Having begun his quest, Auguste is called to account for his searching. He is interrogated by Major Faber and allocated the task of finding a missing German soldier. Before long, the Gestapo question him and he is instructed to report to them before advising Major Frank of his findings. This outline is expanded with some careful dialogue with both Germans and Resistance, some fiery interchanges with his daughter, and muted discussion with the missing priest’s housekeeper.
The success of the novel rests with the depiction of Auguste Duchene. That Philippe, a seasoned leader of the Resistance and Armand a murderous thug, are presented as realistic characters has little impact beside the main character, Auguste. That Lucien and Guillaume have agendas of their own means little beside the force of Auguste. Marienne is foolish and could have been left to suffer – except in Auguste Duchene’s universe.
Duchene represents what we hope to believe in when the blizzards of war batter our lives. He holds firm in the face of aggression, and meets inhuman demands with actions that grow out of a creed in which his very soul is steeped. Decency, human dignity, and a sense of right and wrong, of honest and fair dealing, together with an insatiable desire to find things others cannot, are the parameters within which he lives.
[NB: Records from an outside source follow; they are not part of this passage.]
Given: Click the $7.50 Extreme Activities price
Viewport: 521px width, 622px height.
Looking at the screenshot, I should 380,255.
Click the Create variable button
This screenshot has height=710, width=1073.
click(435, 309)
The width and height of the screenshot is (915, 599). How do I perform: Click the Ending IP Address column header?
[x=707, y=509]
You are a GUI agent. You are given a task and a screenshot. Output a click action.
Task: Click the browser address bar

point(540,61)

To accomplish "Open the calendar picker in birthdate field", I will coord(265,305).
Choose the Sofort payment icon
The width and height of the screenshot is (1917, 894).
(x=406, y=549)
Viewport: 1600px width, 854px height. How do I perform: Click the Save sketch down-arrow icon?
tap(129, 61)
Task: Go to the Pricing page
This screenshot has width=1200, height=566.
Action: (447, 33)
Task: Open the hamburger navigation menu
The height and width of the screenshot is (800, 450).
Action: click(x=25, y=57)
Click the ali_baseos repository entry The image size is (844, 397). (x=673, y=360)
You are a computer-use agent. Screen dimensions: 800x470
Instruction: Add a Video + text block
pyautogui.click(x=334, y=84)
Close friends fail him but his quick wits keep him safe. Courage, he holds, in the face of extreme danger.
Female characters, such as Duchene’s lover Camille, suffer the effects of the Nazi occupation in diverse ways. Each response is appropriate to its make-up. Marienne is the flighty twenty-two-year-old who cannot forgive her mother for leaving her husband and child to fight in the Spanish Civil war. Camille, aware that the Roman Catholic Auguste feels he cannot forsake his absent wife, remains available for those few times when Auguste requires the warmth of a woman’s body and her strength. The women of Paris show their cruelty with collaborators’ hair being shorn to signify disgrace, just as the Parisian women vented their wrath on the aristocrats caught up in the French Revolution.
This is a satisfying work and can be expected to supply hours of pleasant reading.